### Task brief
According to the text on fern phylogeny, how many fern species did the RNA-seq dataset cover?

Ferns, originated about 360 million years ago, are the sister group of seed plants. Despite the remarkable progress in our understanding of fern phylogeny, with conflicting molecular evidence and different morphological interpretations, the evolutionary relationships among major fern lineages remain controversial.
With the aim to address this worldwide challenging problem, a collaborative research led by Prof. Yue-hong Yan of the Shanghai Chenshan Botanical Gardern (Shanghai Chenshan Plant Science Research Center, CAS) made a reconstruction of fern relationships using large scale phylotranscriptomics analysis. The work, entitled “Large scale phylogenomic analysis resolves a backbone phylogeny in ferns”, was published in GigaScience on November 24, 2017 (https://doi.org/10.1093/gigascience/gix116). All the datasets, including the RNA-seq data, the matrices, the scripts were opened in GigaDB (http://gigadb.org/dataset/100353, DOI:10.5524/100353).
In this study, it took nearly 4 years to obtain a high-quality RNA-seq dataset that covered 69 fern species from 38 families and 11 orders. Considering the complicated evolutionary history and the big genome size, the “one to one” orthologous genes were selected as phylogeny markers. Two gene sets that differed in gene number and species occupancy rate were used for species tree estimation, based on both coalescent-based and concatenation-based methods.
The study confirmed that Equisetales is sister to the rest of ferns, and Dennstaedtiaceae is sister to eupolypods. Moreover, the results strongly supported some relationships different from the current view of fern phylogeny, including that Marattiaceae may be sister to the monophyletic clade of Psilotaceae and Ophioglossaceae; Gleicheniaceae and Hymenophyllaceae form a monophyletic clade sister to Dipteridaceae; and that Aspleniaceae is sister to the rest groups in eupolypods II. These results were interpreted with morphological traits, especially sporangia characters, and a new evolutionary route of sporangial annulus in ferns was suggested.

### Stored items

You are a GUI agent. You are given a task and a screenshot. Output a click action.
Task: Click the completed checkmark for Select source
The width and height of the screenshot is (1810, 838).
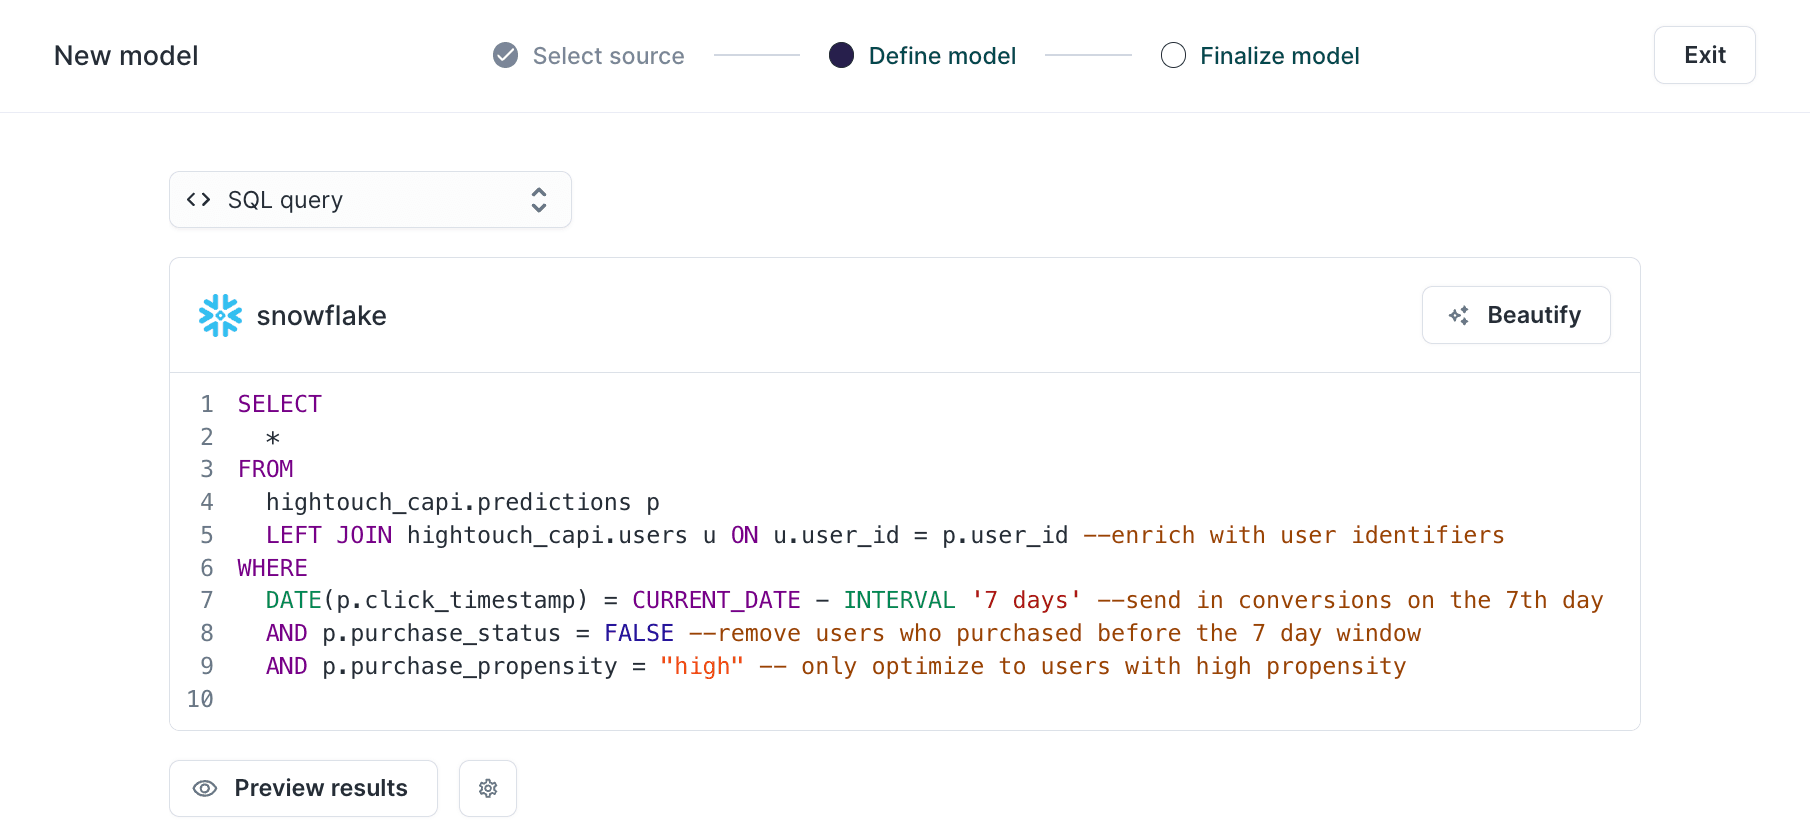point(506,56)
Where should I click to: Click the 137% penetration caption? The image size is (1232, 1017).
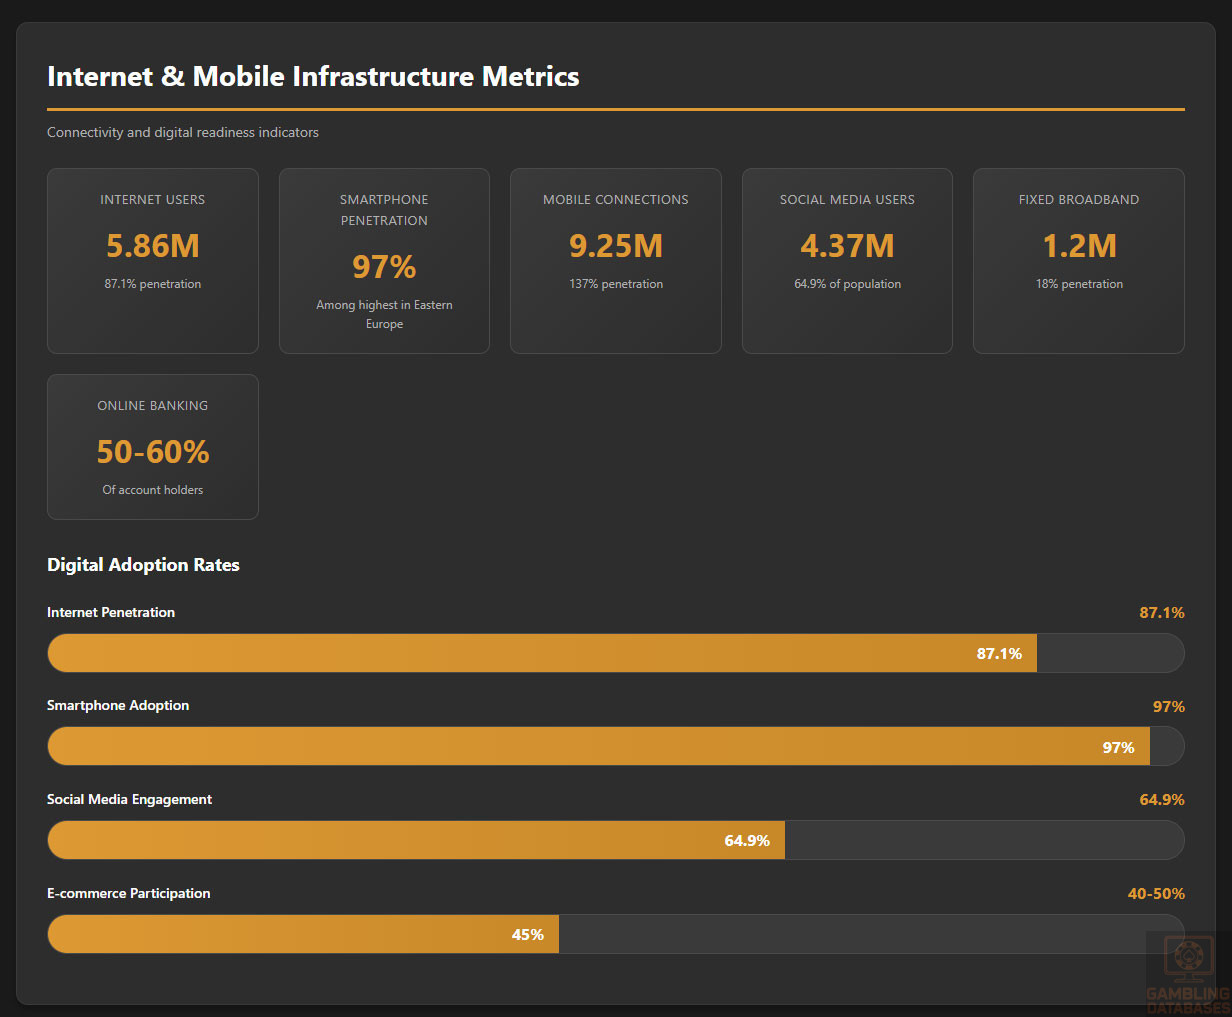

### Solution to this problem
It covered 69 fern species from 38 families and 11 orders.